# Ka24e timing chain issues



## ericevans14 (Jul 22, 2009)

After a recent timing chain replacment on my 1990 nissan pickup the truck idles good and runs decent on the interstate but has a terrible miss off the line and will not take gas at all i had the dark timing marks lined with the marks on the gears and the distibutor is close to the marks i originally made does anyone have any idea what could be going on?


----------



## zanegrey (Dec 5, 2005)

read the codes and reset the oil pump timing...


----------



## ericevans14 (Jul 22, 2009)

I actually have tried that its actually my second time in the motor i had the timing chain done and the motor timed right when is started missing real bad so i figured that it jumped time


----------



## zanegrey (Dec 5, 2005)

95 percent of the time shade tree mechanics mess up the oil pump timing after a t-chain job..


----------



## ericevans14 (Jul 22, 2009)

I re adjusted the oil pump and it does everything perfect till it warms up and it still has the miss


----------



## zanegrey (Dec 5, 2005)

remove the hold down bolts for the dizzy..
start the engine and let warm up..

then turn the dizzy (past its hold down position) to see if you can get it to act correctly..

also when is the last time you read the codes ?


----------



## ericevans14 (Jul 22, 2009)

I checked and there are no fault codes although i noticed when i unhook the single black connector off the distributor it doesnt affect the way it runs at all undoing the bolt and rotating the dist to tge did help smooth out the idle but i had set the punch mark to the oil pump hole on the oil pump


----------



## zanegrey (Dec 5, 2005)

don't make me mad..

set the engine to first positon and then reset the oil pump..

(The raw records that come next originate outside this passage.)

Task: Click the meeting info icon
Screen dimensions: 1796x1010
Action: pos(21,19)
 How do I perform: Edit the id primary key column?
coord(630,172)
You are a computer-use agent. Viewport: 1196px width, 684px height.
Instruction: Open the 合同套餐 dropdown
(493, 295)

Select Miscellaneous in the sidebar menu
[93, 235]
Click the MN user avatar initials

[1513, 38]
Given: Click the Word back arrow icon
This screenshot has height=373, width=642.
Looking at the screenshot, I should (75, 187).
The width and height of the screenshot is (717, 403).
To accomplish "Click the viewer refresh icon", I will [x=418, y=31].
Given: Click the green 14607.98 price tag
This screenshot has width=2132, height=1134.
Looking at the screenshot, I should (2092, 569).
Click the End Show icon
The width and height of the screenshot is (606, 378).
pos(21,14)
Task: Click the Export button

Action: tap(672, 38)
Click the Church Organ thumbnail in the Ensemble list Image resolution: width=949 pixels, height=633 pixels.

not once ,not twice but at least three times..


----------



## ericevans14 (Jul 22, 2009)

The timing is set right now and the motor runs excellent until the motor warms up to operating temperature and then the miss returns


----------



## zanegrey (Dec 5, 2005)

read the codes again please..


----------



## smikster (Aug 12, 2008)

replace the engine temp censer.


----------



## ericevans14 (Jul 22, 2009)

Still comes up with code 55 where is the engine temp sensor located?


----------



## TheRepairMan (Jun 30, 2009)

By the description of the misfire condition it almost sounds like a Secondary Ignition Mis. After doing all the above threads suggest, if it's still there, I'd be throwing a new Cap, Rotor, Wires and Plugs at it.

DO NOT use Bosch PLATINUMS !!! PERIOD !!! That's the end of that!


----------



## zanegrey (Dec 5, 2005)

if the engine temp sensor is not throwing a code then i am inclined to beleive it is not bad..

check the spark plug wires for wear or breakage..and look at the cap and button..

when it the last time u had a tune up..?

check the spark plugs for any signs of fowling...


----------



## ericevans14 (Jul 22, 2009)

Just replaced the rotor button and cap and plugs and wires are fairly new in the last 10k im beginning to wonder if the coil isnt
bad


----------



## zanegrey (Dec 5, 2005)

i am kinda thinking it could be a leaky head gasket so look at the plugs for signs of fowling.


----------



## CMax03 (Jan 17, 2009)

search this info please, there's tons of info on this topic...


----------



## 95pickup (Jul 22, 2009)

i had a buick do this and it was a set of coil packs on a v6

might be the coil pack. the buick would run fine till it warmed up then miss
check engine would say mis fire in #4 and such. Replaced the 3 coil packs and it stopped it.

luckly so far in my 95 nissan no coil problems. good luck

:fluffy::balls::wtf::idhitit::waving::givebeer::woowoo:


----------



## ericevans14 (Jul 22, 2009)

I replaced the wires dist. Cap button the entire coil with no luck its running like its out of time (no power, backfire black backfires when u let off gas and still the damn miss in the bottom end is it possible the marked dark sections on the timing chain are incorrect? I know it only aligns one way I bought the chain off ebay and my only mode of transport being down is killing me


----------



## zanegrey (Dec 5, 2005)

did you recheck the plugs for signs of fowling ??


----------



## ericevans14 (Jul 22, 2009)

Well i hit the truck with a timing light and its dead on the tdc mark which would mean its 10 degrees off ive tried adjusting the oil pump but to no avail do you have any suggestions?


----------



## zanegrey (Dec 5, 2005)

you say it is dead on then you say it is 10 degrees off...

you do not adjust the oil pump you set it correctly..

if the t-chain is set right and you are 10 degrees off then it has to be the oil pump timing..it sounds like you are a tooth off on the oil pump timing..


----------



## ericevans14 (Jul 22, 2009)

Thats what im saying on the oil pump with the punch mark alligned with the oil hole on the pump it is 10 degrees off ive tried slightly moving it to the left or right but with no luck


----------



## zanegrey (Dec 5, 2005)

isn't the base timing 10 degrees??


----------



## ericevans14 (Jul 22, 2009)

Yes but its firing on tdc


----------



## zanegrey (Dec 5, 2005)

i am sooo confused .. it is supposed to fire at tdc...


----------